## INSTRUCTIONS FOR THE TASK
Update the records below by replacing every occurrence of "Where is" with "Where can I find", leaving all other text unchanged.

## RECORDS FOR THIS EXERCISE
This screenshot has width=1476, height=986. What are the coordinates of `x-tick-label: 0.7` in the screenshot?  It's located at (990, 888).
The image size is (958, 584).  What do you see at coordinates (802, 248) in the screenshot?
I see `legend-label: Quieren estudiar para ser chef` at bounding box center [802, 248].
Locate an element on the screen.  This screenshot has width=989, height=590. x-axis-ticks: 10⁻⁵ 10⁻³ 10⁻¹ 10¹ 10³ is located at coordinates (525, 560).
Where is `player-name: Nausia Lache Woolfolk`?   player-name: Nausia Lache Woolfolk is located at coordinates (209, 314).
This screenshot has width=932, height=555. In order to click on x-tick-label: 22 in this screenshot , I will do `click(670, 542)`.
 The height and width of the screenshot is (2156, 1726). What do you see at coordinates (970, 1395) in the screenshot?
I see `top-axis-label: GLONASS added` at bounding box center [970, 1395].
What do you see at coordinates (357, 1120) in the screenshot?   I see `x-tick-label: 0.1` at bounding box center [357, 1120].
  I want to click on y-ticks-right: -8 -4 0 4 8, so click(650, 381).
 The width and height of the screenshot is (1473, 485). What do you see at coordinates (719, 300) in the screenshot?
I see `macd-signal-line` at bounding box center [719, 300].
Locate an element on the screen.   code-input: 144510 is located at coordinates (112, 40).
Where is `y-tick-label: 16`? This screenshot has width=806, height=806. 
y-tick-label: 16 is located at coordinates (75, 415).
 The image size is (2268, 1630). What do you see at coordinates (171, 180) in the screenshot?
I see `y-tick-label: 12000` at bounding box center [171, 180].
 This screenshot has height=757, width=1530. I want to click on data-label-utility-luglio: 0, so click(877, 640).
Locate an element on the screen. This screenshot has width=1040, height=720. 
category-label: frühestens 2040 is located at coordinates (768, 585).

## TASK RESPONSE
This screenshot has width=1476, height=986. What are the coordinates of `x-tick-label: 0.7` in the screenshot?  It's located at (990, 888).
The image size is (958, 584).  What do you see at coordinates (802, 248) in the screenshot?
I see `legend-label: Quieren estudiar para ser chef` at bounding box center [802, 248].
Locate an element on the screen.  This screenshot has width=989, height=590. x-axis-ticks: 10⁻⁵ 10⁻³ 10⁻¹ 10¹ 10³ is located at coordinates (525, 560).
Where can I find `player-name: Nausia Lache Woolfolk`?   player-name: Nausia Lache Woolfolk is located at coordinates (209, 314).
This screenshot has width=932, height=555. In order to click on x-tick-label: 22 in this screenshot , I will do `click(670, 542)`.
 The height and width of the screenshot is (2156, 1726). What do you see at coordinates (970, 1395) in the screenshot?
I see `top-axis-label: GLONASS added` at bounding box center [970, 1395].
What do you see at coordinates (357, 1120) in the screenshot?   I see `x-tick-label: 0.1` at bounding box center [357, 1120].
  I want to click on y-ticks-right: -8 -4 0 4 8, so click(650, 381).
 The width and height of the screenshot is (1473, 485). What do you see at coordinates (719, 300) in the screenshot?
I see `macd-signal-line` at bounding box center [719, 300].
Locate an element on the screen.   code-input: 144510 is located at coordinates (112, 40).
Where can I find `y-tick-label: 16`? This screenshot has width=806, height=806. 
y-tick-label: 16 is located at coordinates (75, 415).
 The image size is (2268, 1630). What do you see at coordinates (171, 180) in the screenshot?
I see `y-tick-label: 12000` at bounding box center [171, 180].
 This screenshot has height=757, width=1530. I want to click on data-label-utility-luglio: 0, so click(877, 640).
Locate an element on the screen. This screenshot has width=1040, height=720. 
category-label: frühestens 2040 is located at coordinates (768, 585).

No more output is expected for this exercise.